1. McCoy extended his career by a couple of years and a few million dollars with an impressive performance on national television. His completion percentage is the highest in franchise history for any quarterback with at least 30 attempts. McCoy made plays with his legs, completed 25 of 30 passes and oversaw an offense that rolled up 257 yards in the second half and overtime. He escaped pressure to lob a beautiful pass on the run to Jordan Reed for a third-down conversion that led to the overtime field goal and stood as the game winner. With a bye on the horizon in Week 10, the Redskins might decide McCoy's boffo performance gives them the luxury to sit Robert Griffin III for one more week.

2. Tony Romo gave Cowboys fans a scare when he was forced to the locker room after getting drilled in his surgically repaired back. The injury appeared to be serious enough that his return with just under two minutes remaining in regulation added an air of drama to the proceedings. Romo was unable to move the offense at the end of the fourth quarter and overtime after Brandon Weeden led the team to 10 points in his two drives. Coach Jason Garrett confirmed after the game that Romo has a back contusion. X-rays were negative.

3. If there was one drawback to McCoy's performance, it was that his lack of arm strength was evident on sideline outs and vertical passes to DeSean Jackson. Although the deep threat's 136 yards were more than the rest of the receivers combined, he could have gone for an 87-yard touchdown on a 49-yard catch had McCoy hit him in stride.

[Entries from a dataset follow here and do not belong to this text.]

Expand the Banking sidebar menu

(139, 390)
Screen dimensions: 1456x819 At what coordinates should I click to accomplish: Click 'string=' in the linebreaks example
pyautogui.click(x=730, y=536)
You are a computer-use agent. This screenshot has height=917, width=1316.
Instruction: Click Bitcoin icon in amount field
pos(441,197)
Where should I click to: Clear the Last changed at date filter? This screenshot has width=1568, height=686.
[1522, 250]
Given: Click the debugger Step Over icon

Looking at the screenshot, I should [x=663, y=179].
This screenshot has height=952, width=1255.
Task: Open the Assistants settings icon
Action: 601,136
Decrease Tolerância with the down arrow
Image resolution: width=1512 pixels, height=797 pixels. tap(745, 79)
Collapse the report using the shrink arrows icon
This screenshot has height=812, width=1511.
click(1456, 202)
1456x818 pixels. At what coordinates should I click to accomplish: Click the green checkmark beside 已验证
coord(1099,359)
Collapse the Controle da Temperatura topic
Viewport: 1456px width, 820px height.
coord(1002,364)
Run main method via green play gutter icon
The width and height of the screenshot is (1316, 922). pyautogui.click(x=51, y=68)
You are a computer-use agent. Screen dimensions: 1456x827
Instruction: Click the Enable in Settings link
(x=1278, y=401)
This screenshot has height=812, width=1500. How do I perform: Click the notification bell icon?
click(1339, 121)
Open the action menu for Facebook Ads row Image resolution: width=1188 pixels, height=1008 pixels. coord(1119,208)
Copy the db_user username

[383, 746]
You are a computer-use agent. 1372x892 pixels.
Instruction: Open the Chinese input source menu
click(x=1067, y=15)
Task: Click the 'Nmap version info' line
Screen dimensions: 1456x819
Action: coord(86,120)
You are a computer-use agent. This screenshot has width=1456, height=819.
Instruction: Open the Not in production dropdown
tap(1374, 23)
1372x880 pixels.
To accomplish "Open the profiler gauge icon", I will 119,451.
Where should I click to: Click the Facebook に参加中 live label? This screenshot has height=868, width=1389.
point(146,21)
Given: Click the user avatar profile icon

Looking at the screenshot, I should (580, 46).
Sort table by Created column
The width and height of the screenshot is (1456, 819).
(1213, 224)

Jackson seemed to get open at will against Dallas' secondary.

4. Rolando McClain's Comeback Player of the Year bid has taken a hit the past two weeks. He missed or was out of position on at least three tackles against the Redskins after whiffing on a handful in the Giants game last week. The Cowboys' defense was exposed as a mediocre outfit, allowing 4.8 yards per carry on the season. That's a problem when the offense doesn't control time of possession.

5. Rod Marinelli's defense also absorbed a costly blow with the loss of linebacker Justin Durant, who tore his biceps and is expected to miss the rest of the season, per Jerry Jones. Durant, defensive tackle Tyrone Crawford and cornerback Orlando Scandrick have joined with McClain as the backbone of an overachieving defense.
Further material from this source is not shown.